Stored items:
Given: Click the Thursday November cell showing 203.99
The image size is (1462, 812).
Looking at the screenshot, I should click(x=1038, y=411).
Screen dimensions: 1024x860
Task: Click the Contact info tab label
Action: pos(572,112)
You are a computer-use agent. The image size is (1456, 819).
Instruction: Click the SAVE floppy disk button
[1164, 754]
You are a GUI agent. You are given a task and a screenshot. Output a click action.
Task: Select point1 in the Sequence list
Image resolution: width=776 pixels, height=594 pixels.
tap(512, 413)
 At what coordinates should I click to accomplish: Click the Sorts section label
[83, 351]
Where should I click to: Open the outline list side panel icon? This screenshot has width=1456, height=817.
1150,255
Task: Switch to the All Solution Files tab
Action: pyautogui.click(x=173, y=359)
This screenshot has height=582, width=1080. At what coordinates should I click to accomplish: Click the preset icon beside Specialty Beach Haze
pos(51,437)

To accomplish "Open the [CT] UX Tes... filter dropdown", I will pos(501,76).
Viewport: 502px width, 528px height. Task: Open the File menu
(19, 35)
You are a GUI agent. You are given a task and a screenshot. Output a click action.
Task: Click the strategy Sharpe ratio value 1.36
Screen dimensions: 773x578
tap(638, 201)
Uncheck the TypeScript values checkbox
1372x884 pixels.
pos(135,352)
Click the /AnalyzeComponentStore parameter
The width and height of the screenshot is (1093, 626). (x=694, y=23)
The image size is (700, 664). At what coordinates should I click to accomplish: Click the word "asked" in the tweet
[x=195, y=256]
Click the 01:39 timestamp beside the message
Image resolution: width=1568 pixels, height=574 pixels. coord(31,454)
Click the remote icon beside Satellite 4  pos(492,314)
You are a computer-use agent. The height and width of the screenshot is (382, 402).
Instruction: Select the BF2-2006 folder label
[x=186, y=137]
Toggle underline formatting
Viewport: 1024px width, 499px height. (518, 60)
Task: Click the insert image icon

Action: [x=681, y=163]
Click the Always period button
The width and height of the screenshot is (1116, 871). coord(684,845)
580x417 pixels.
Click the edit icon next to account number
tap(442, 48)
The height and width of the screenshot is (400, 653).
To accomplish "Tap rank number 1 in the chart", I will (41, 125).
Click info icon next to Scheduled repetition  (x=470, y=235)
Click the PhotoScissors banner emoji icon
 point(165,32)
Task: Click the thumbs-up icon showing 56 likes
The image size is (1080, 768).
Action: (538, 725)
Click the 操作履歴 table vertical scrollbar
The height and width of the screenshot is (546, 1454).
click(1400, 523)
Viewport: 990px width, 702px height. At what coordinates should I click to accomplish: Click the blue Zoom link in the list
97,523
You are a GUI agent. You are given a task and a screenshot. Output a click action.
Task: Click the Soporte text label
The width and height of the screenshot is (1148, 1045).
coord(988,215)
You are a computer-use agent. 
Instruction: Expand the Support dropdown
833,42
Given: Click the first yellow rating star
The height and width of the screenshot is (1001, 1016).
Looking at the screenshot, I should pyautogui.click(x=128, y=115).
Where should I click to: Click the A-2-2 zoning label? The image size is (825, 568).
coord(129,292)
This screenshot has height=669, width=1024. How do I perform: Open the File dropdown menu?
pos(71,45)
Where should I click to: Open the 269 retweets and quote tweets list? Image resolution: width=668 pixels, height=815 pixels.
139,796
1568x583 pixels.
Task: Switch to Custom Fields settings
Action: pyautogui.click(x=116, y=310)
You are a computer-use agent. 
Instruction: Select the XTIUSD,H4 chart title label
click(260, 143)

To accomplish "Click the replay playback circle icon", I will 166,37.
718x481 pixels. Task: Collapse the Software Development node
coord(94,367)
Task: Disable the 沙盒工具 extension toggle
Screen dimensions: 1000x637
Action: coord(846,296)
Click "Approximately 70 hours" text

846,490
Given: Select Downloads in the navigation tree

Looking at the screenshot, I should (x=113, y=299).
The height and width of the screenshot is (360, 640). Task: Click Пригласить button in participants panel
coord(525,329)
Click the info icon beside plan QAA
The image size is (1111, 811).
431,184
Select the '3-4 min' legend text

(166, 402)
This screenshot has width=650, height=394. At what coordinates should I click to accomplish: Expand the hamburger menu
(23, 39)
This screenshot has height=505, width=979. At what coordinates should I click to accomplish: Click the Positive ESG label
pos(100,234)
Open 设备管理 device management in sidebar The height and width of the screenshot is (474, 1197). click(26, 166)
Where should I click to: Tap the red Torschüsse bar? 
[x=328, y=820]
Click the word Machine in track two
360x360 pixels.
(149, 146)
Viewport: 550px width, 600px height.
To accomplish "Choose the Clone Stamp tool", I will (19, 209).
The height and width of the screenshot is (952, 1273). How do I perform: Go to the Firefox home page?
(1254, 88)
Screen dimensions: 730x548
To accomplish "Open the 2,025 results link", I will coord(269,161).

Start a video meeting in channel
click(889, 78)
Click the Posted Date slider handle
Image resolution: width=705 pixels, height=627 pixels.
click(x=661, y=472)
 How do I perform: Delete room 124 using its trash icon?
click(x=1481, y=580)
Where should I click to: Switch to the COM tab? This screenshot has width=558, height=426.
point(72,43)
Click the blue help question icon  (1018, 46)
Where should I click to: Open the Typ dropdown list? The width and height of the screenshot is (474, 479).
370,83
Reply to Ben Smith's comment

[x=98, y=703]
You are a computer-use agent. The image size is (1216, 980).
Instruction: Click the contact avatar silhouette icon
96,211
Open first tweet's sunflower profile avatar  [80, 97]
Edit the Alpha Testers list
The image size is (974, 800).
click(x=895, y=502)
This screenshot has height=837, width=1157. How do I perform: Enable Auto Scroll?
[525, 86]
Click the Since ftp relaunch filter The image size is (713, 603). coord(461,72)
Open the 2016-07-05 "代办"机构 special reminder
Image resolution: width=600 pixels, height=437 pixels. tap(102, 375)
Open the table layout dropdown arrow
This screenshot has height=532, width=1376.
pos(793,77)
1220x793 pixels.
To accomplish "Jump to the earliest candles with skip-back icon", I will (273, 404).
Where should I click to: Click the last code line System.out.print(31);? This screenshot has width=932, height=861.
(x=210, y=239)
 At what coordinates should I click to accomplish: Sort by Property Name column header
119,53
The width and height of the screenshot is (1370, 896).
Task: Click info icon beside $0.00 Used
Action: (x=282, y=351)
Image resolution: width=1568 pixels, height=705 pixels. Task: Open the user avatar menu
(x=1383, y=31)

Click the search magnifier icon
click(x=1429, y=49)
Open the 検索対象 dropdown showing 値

### [PROBLEM STATEMENT]
All of the records should be repeated precisely as written.

### [SOLUTION FOR THIS TASK]
Given: Click the Thursday November cell showing 203.99
The image size is (1462, 812).
Looking at the screenshot, I should click(x=1038, y=411).
Screen dimensions: 1024x860
Task: Click the Contact info tab label
Action: pos(572,112)
You are a computer-use agent. The image size is (1456, 819).
Instruction: Click the SAVE floppy disk button
[1164, 754]
You are a GUI agent. You are given a task and a screenshot. Output a click action.
Task: Select point1 in the Sequence list
Image resolution: width=776 pixels, height=594 pixels.
tap(512, 413)
 At what coordinates should I click to accomplish: Click the Sorts section label
[83, 351]
Where should I click to: Open the outline list side panel icon? This screenshot has width=1456, height=817.
1150,255
Task: Switch to the All Solution Files tab
Action: pyautogui.click(x=173, y=359)
This screenshot has height=582, width=1080. At what coordinates should I click to accomplish: Click the preset icon beside Specialty Beach Haze
pos(51,437)

To accomplish "Open the [CT] UX Tes... filter dropdown", I will pos(501,76).
Viewport: 502px width, 528px height. Task: Open the File menu
(19, 35)
You are a GUI agent. You are given a task and a screenshot. Output a click action.
Task: Click the strategy Sharpe ratio value 1.36
Screen dimensions: 773x578
tap(638, 201)
Uncheck the TypeScript values checkbox
1372x884 pixels.
pos(135,352)
Click the /AnalyzeComponentStore parameter
The width and height of the screenshot is (1093, 626). (x=694, y=23)
The image size is (700, 664). At what coordinates should I click to accomplish: Click the word "asked" in the tweet
[x=195, y=256]
Click the 01:39 timestamp beside the message
Image resolution: width=1568 pixels, height=574 pixels. coord(31,454)
Click the remote icon beside Satellite 4  pos(492,314)
You are a computer-use agent. The height and width of the screenshot is (382, 402).
Instruction: Select the BF2-2006 folder label
[x=186, y=137]
Toggle underline formatting
Viewport: 1024px width, 499px height. (518, 60)
Task: Click the insert image icon

Action: [x=681, y=163]
Click the Always period button
The width and height of the screenshot is (1116, 871). coord(684,845)
580x417 pixels.
Click the edit icon next to account number
tap(442, 48)
The height and width of the screenshot is (400, 653).
To accomplish "Tap rank number 1 in the chart", I will (41, 125).
Click info icon next to Scheduled repetition  (x=470, y=235)
Click the PhotoScissors banner emoji icon
 point(165,32)
Task: Click the thumbs-up icon showing 56 likes
The image size is (1080, 768).
Action: (538, 725)
Click the 操作履歴 table vertical scrollbar
The height and width of the screenshot is (546, 1454).
click(1400, 523)
Viewport: 990px width, 702px height. At what coordinates should I click to accomplish: Click the blue Zoom link in the list
97,523
You are a GUI agent. You are given a task and a screenshot. Output a click action.
Task: Click the Soporte text label
The width and height of the screenshot is (1148, 1045).
coord(988,215)
You are a computer-use agent. 
Instruction: Expand the Support dropdown
833,42
Given: Click the first yellow rating star
The height and width of the screenshot is (1001, 1016).
Looking at the screenshot, I should pyautogui.click(x=128, y=115).
Where should I click to: Click the A-2-2 zoning label? The image size is (825, 568).
coord(129,292)
This screenshot has height=669, width=1024. How do I perform: Open the File dropdown menu?
pos(71,45)
Where should I click to: Open the 269 retweets and quote tweets list? Image resolution: width=668 pixels, height=815 pixels.
139,796
1568x583 pixels.
Task: Switch to Custom Fields settings
Action: pyautogui.click(x=116, y=310)
You are a computer-use agent. 
Instruction: Select the XTIUSD,H4 chart title label
click(260, 143)

To accomplish "Click the replay playback circle icon", I will 166,37.
718x481 pixels. Task: Collapse the Software Development node
coord(94,367)
Task: Disable the 沙盒工具 extension toggle
Screen dimensions: 1000x637
Action: coord(846,296)
Click "Approximately 70 hours" text

846,490
Given: Select Downloads in the navigation tree

Looking at the screenshot, I should (x=113, y=299).
The height and width of the screenshot is (360, 640). Task: Click Пригласить button in participants panel
coord(525,329)
Click the info icon beside plan QAA
The image size is (1111, 811).
431,184
Select the '3-4 min' legend text

(166, 402)
This screenshot has width=650, height=394. At what coordinates should I click to accomplish: Expand the hamburger menu
(23, 39)
This screenshot has height=505, width=979. At what coordinates should I click to accomplish: Click the Positive ESG label
pos(100,234)
Open 设备管理 device management in sidebar The height and width of the screenshot is (474, 1197). click(26, 166)
Where should I click to: Tap the red Torschüsse bar? 
[x=328, y=820]
Click the word Machine in track two
360x360 pixels.
(149, 146)
Viewport: 550px width, 600px height.
To accomplish "Choose the Clone Stamp tool", I will (19, 209).
The height and width of the screenshot is (952, 1273). How do I perform: Go to the Firefox home page?
(1254, 88)
Screen dimensions: 730x548
To accomplish "Open the 2,025 results link", I will coord(269,161).

Start a video meeting in channel
click(889, 78)
Click the Posted Date slider handle
Image resolution: width=705 pixels, height=627 pixels.
click(x=661, y=472)
 How do I perform: Delete room 124 using its trash icon?
click(x=1481, y=580)
Where should I click to: Switch to the COM tab? This screenshot has width=558, height=426.
point(72,43)
Click the blue help question icon  (1018, 46)
Where should I click to: Open the Typ dropdown list? The width and height of the screenshot is (474, 479).
370,83
Reply to Ben Smith's comment

[x=98, y=703]
You are a computer-use agent. The image size is (1216, 980).
Instruction: Click the contact avatar silhouette icon
96,211
Open first tweet's sunflower profile avatar  [80, 97]
Edit the Alpha Testers list
The image size is (974, 800).
click(x=895, y=502)
This screenshot has height=837, width=1157. How do I perform: Enable Auto Scroll?
[525, 86]
Click the Since ftp relaunch filter The image size is (713, 603). coord(461,72)
Open the 2016-07-05 "代办"机构 special reminder
Image resolution: width=600 pixels, height=437 pixels. tap(102, 375)
Open the table layout dropdown arrow
This screenshot has height=532, width=1376.
pos(793,77)
1220x793 pixels.
To accomplish "Jump to the earliest candles with skip-back icon", I will (273, 404).
Where should I click to: Click the last code line System.out.print(31);? This screenshot has width=932, height=861.
(x=210, y=239)
 At what coordinates should I click to accomplish: Sort by Property Name column header
119,53
The width and height of the screenshot is (1370, 896).
Task: Click info icon beside $0.00 Used
Action: (x=282, y=351)
Image resolution: width=1568 pixels, height=705 pixels. Task: Open the user avatar menu
(x=1383, y=31)

Click the search magnifier icon
click(x=1429, y=49)
Open the 検索対象 dropdown showing 値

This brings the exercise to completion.